Cathy Freeman's victory in the 400m may not have been a surprise - but it was a moment shared by the whole of Australia.
As the first aboriginal athlete to win an athletics Olympic gold, Freeman's success represents a triumph over diversity - and everyone loves her for it.
They love her toothy grin, "the smile on her dial" as Team Freeman member Maurie Plant describes it.
They love what the former Australian champion Raelene Boyle, calls her "beautiful vagueness" and "beautiful toughness".
They love her unusual mixture of shyness and confidence, her nervous giggle and the way she stood on her toes to kiss Marie-Jose Perec, after being beaten in Atlanta in 1996.
There is little doubt that Freeman is one of the most popular figures in the land and her Aboriginal roots give her an added dimension.
Her grandmother, Alice Sibley, was taken from her mother aged eight and moved to Palm Island, off the Queensland coast.

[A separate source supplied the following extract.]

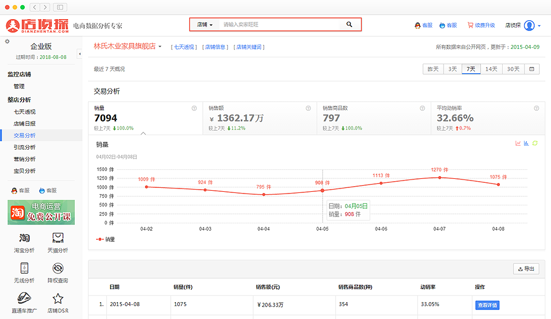Click the 导出 export button

[526, 269]
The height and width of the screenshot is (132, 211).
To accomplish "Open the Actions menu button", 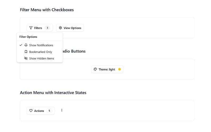I will 39,111.

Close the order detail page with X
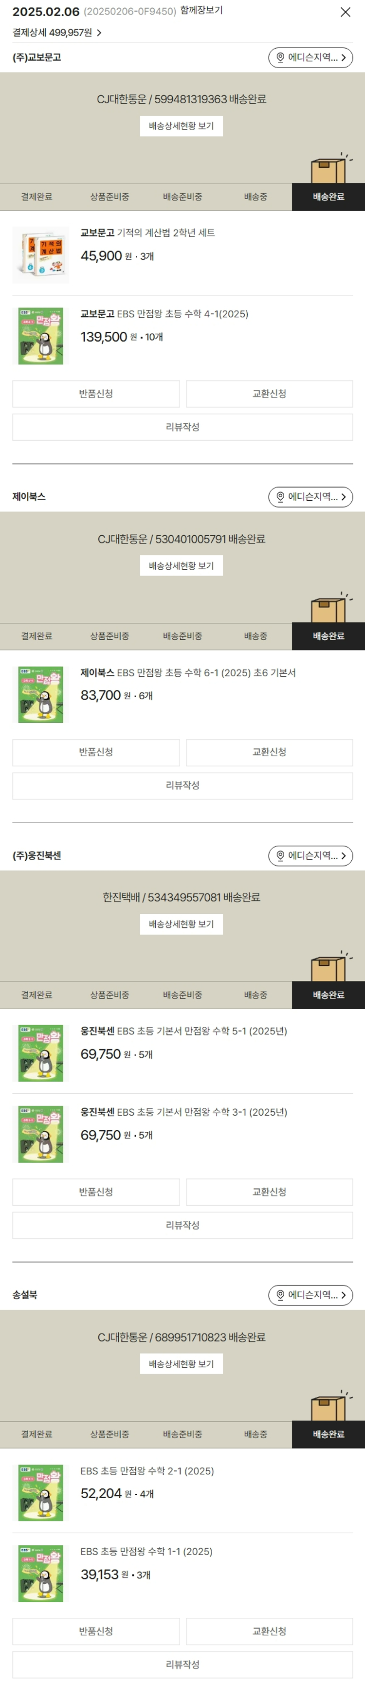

Her mother Ceclia was born on Palm Island and moved to Woorabinda - another Aboriginal mission west of Rockhampton. Freeman's father, Norman, was a brilliant footballer who battled alcoholism and died of a stroke aged 53. Her sister Anne-Marie also died young.
Asked not long before Anne-Marie's death why she ran, Freeman said: "I've got a sister who has cerebral palsy and I should make the best use of my arms and legs."
From an early age Freeman's drive to succeed proved phenomenal. At school, she was laughed out of class when she said her aim was "to win Olympic gold for Australia". Perhaps they felt a tinge of embarrassment on Monday evening.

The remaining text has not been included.